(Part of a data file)

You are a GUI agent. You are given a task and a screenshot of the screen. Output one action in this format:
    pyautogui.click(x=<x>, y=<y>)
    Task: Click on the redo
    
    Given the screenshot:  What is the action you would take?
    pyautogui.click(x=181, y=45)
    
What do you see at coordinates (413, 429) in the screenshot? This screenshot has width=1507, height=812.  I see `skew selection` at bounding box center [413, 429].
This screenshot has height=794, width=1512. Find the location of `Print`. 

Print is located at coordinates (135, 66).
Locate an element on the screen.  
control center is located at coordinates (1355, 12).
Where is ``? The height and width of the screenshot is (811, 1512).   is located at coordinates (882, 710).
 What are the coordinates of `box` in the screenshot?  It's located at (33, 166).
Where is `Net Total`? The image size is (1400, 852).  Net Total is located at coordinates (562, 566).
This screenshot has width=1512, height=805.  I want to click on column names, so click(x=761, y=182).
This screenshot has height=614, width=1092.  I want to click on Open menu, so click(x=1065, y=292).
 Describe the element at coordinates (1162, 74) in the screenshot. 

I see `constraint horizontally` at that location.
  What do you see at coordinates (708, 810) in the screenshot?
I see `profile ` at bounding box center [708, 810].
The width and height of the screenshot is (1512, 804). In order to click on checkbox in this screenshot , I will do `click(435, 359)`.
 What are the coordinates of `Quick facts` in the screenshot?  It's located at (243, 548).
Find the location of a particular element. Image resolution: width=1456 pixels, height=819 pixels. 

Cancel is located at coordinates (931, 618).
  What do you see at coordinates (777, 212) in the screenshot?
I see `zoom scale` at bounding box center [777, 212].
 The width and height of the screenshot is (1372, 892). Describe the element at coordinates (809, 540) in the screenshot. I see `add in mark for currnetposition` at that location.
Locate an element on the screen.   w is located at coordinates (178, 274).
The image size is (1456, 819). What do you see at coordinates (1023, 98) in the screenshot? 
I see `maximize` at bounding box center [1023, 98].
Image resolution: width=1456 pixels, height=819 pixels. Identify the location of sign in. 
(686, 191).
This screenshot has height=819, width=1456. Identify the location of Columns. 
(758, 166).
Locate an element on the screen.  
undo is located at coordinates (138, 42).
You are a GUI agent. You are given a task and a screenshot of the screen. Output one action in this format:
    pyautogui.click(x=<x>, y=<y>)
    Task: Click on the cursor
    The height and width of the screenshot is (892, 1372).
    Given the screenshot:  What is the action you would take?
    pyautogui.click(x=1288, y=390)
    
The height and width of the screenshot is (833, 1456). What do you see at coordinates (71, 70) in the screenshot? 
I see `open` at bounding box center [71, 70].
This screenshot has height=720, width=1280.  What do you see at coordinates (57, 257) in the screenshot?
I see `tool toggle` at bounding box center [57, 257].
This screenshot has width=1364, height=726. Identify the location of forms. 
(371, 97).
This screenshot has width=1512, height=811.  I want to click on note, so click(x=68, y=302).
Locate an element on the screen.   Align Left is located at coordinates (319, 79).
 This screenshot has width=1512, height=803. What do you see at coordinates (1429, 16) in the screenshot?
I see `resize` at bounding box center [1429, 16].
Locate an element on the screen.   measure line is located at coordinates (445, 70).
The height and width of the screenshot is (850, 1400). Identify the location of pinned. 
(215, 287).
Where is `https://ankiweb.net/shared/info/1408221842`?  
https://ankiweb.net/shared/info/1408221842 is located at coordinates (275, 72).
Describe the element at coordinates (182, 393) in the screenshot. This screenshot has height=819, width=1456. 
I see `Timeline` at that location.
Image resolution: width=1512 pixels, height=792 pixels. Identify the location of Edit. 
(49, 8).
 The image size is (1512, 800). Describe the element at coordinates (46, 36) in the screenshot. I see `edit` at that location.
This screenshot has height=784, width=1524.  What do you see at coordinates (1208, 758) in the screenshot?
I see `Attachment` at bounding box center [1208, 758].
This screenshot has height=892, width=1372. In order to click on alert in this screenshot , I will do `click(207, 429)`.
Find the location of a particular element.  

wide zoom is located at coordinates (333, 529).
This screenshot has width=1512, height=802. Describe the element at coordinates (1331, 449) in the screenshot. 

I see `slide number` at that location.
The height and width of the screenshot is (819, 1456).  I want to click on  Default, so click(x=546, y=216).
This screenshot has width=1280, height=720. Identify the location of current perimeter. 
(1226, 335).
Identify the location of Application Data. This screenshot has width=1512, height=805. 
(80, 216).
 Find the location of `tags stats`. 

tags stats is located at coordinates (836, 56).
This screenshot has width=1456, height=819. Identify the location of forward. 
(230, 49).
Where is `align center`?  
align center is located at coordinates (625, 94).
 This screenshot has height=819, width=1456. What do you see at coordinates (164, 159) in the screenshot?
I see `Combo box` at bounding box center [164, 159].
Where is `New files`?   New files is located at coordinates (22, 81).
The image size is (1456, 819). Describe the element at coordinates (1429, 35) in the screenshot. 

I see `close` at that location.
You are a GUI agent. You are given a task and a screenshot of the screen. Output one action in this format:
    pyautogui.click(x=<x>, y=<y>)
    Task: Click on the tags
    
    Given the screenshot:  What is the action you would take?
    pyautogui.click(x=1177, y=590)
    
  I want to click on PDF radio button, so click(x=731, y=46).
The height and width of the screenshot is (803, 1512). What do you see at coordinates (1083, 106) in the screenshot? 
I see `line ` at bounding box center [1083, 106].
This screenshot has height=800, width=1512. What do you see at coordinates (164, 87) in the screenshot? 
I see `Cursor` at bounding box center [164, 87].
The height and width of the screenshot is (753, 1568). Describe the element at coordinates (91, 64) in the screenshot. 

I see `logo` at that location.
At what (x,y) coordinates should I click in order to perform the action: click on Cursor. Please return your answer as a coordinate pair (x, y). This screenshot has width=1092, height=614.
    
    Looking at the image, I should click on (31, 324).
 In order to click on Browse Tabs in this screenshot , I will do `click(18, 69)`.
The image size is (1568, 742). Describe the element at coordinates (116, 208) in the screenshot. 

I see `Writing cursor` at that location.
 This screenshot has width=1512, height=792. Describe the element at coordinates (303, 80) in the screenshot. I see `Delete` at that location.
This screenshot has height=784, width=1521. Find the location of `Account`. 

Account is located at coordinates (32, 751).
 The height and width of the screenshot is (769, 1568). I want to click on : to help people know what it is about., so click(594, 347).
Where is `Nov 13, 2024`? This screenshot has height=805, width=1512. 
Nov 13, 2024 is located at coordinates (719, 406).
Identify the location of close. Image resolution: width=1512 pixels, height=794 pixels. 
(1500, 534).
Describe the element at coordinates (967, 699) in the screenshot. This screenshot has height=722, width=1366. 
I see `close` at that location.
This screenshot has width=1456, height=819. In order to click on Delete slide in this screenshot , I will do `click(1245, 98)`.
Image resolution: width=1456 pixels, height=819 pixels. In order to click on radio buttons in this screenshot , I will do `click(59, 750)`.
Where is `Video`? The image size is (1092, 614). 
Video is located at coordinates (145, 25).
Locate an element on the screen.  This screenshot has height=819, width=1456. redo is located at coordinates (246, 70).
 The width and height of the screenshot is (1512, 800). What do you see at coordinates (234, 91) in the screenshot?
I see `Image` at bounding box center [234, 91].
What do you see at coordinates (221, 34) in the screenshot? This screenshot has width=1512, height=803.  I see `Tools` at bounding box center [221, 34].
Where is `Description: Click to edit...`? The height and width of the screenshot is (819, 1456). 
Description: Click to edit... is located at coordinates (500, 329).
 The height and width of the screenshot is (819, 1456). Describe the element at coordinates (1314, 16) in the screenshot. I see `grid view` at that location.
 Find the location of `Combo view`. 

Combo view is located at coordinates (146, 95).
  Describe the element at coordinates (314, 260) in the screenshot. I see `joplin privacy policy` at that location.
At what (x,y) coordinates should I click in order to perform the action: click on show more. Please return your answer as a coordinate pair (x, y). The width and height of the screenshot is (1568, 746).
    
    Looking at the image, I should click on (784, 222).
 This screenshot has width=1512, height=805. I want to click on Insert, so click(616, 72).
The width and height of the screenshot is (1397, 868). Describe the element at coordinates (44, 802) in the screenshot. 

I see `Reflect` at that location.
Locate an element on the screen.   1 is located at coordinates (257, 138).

Aim of the task ->
Starting at the line that contains "What do you see at coordinates (413, 429)" and stopping after the line that contains "at (243, 548).", substitute "Find" for "Where is". Give back only those lines, with everything else unchanged.

Output of the task ->
What do you see at coordinates (413, 429) in the screenshot? This screenshot has width=1507, height=812.  I see `skew selection` at bounding box center [413, 429].
This screenshot has height=794, width=1512. Find the location of `Print`. 

Print is located at coordinates (135, 66).
Locate an element on the screen.  
control center is located at coordinates (1355, 12).
Find ``? The height and width of the screenshot is (811, 1512).   is located at coordinates (882, 710).
 What are the coordinates of `box` in the screenshot?  It's located at (33, 166).
Find `Net Total`? The image size is (1400, 852).  Net Total is located at coordinates (562, 566).
This screenshot has width=1512, height=805.  I want to click on column names, so click(x=761, y=182).
This screenshot has height=614, width=1092.  I want to click on Open menu, so click(x=1065, y=292).
 Describe the element at coordinates (1162, 74) in the screenshot. 

I see `constraint horizontally` at that location.
  What do you see at coordinates (708, 810) in the screenshot?
I see `profile ` at bounding box center [708, 810].
The width and height of the screenshot is (1512, 804). In order to click on checkbox in this screenshot , I will do `click(435, 359)`.
 What are the coordinates of `Quick facts` in the screenshot?  It's located at (243, 548).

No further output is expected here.